**TEXT SEGMENT**

[start]

Sunday 12 October 2014

Reviewing Late Rembrandt

Picture: Guardian
"Rembrandt is so high in the ranking of great artists that our amassed reverence has sunk like syrup into the brown and gold surface of his paintings", begins Jonathan Jones's review of the National Gallery's Late Rembrandt show. It's one of the worst lines I've read in an exhibition review, but I sympathise with Jones's plight. Rembrandt is an artist who packs a real emotional punch that's rare in the visual arts. Seeing his late masterpieces in Kassel and Braunschweig (Brunswick, but sounds so much better in German) were memorably emotional moments for me. The problem that Jones unwittingly illustrates is that it's so hard to convey that power credibly, without sounding a bit ridiculous.

There are other artists I admire enormously who don't have anything like the same emotional appeal. I feel the difference, but I struggle to articulate it. Maybe it needs a poet rather than an art historian. I tend to fall back on more neutral descriptive tropes that seem inadequate to Rembrandt's genius. Maybe I should stop fearing my own absurdity and reach for the syrup.

[end]

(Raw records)

[start]

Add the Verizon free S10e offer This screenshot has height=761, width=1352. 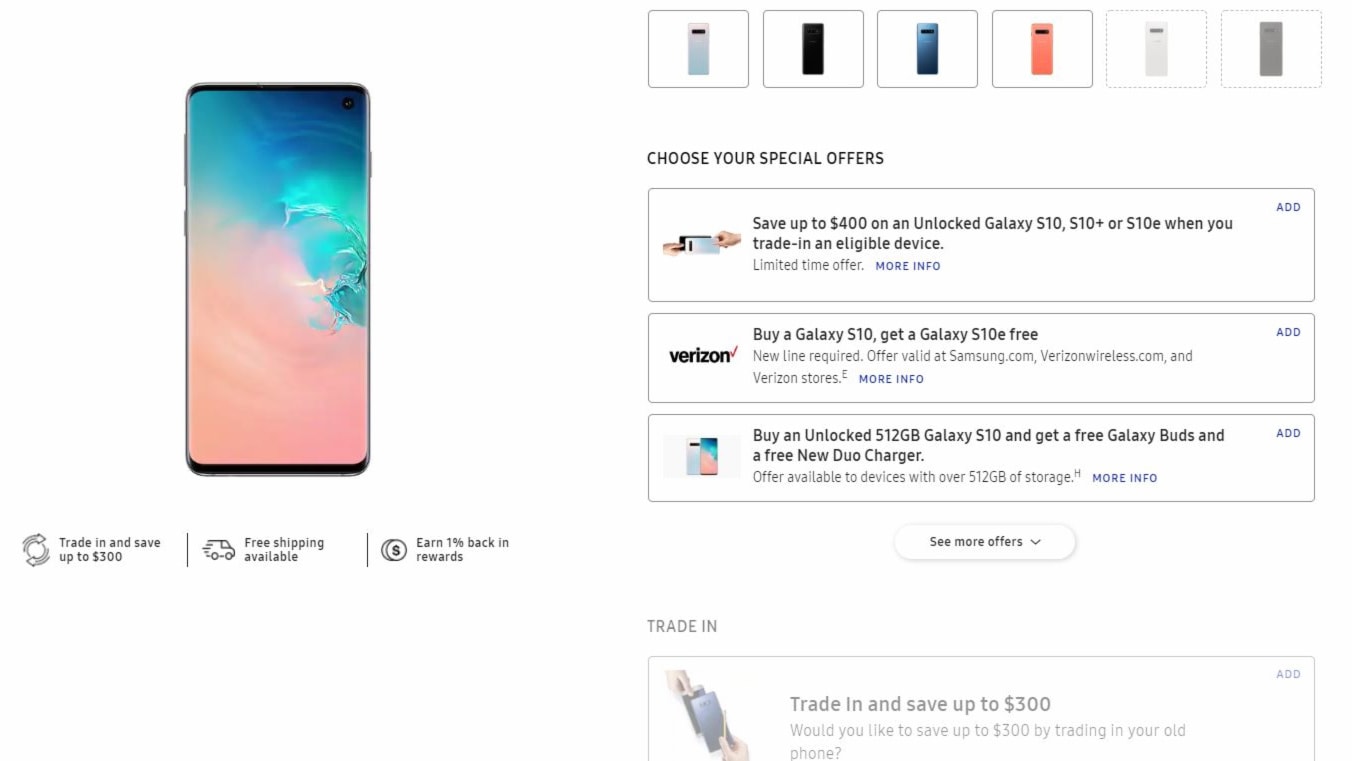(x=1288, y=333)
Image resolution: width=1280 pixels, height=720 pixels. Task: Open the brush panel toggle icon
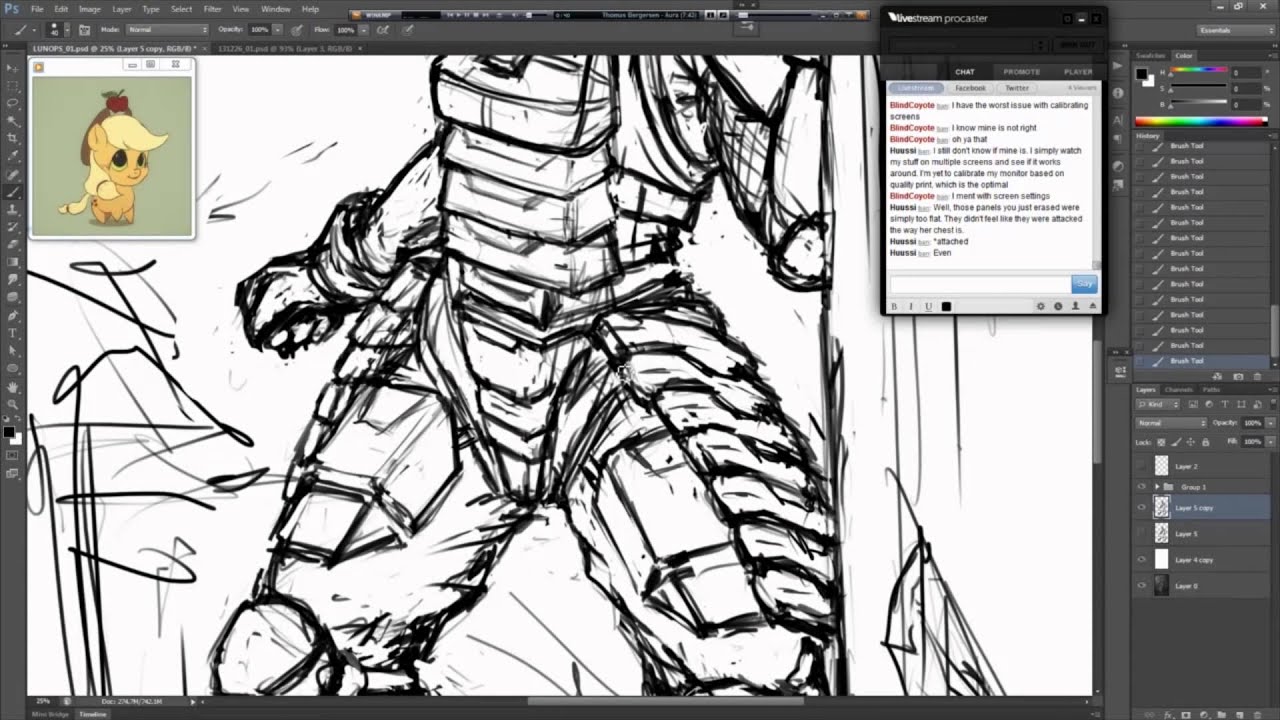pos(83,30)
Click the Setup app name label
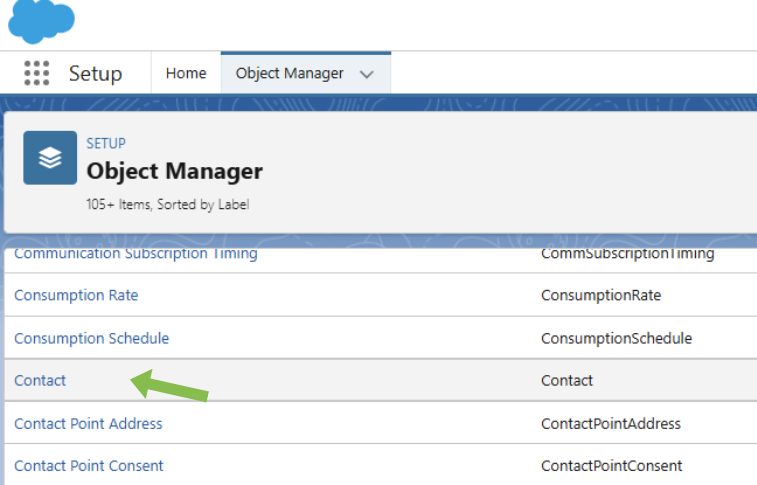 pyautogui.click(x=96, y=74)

[end]
[start]

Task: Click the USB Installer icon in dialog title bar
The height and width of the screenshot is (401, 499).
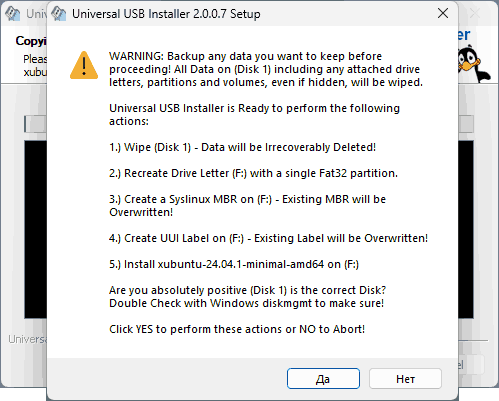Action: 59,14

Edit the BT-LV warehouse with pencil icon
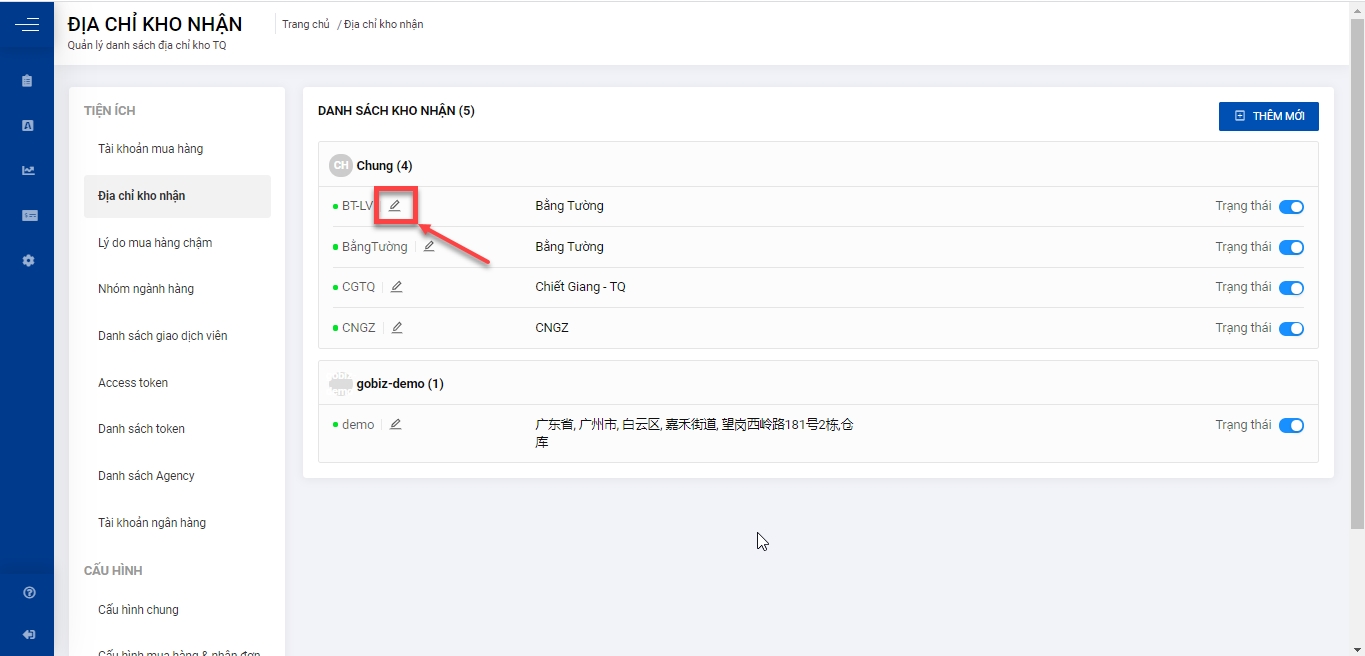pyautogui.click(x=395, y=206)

[end]
[start]

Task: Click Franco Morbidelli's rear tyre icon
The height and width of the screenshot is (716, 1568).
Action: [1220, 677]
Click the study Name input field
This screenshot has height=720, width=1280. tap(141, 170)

[end]

**BRIEF**
Could you give the review of Late Rembrandt again between "Reviewing Late Rembrandt" and "a bit ridiculous.", inclusive, swapping "emotional punch" for "emotional force"?

**THE COMPLETED TASK**
Reviewing Late Rembrandt

Picture: Guardian
"Rembrandt is so high in the ranking of great artists that our amassed reverence has sunk like syrup into the brown and gold surface of his paintings", begins Jonathan Jones's review of the National Gallery's Late Rembrandt show. It's one of the worst lines I've read in an exhibition review, but I sympathise with Jones's plight. Rembrandt is an artist who packs a real emotional force that's rare in the visual arts. Seeing his late masterpieces in Kassel and Braunschweig (Brunswick, but sounds so much better in German) were memorably emotional moments for me. The problem that Jones unwittingly illustrates is that it's so hard to convey that power credibly, without sounding a bit ridiculous.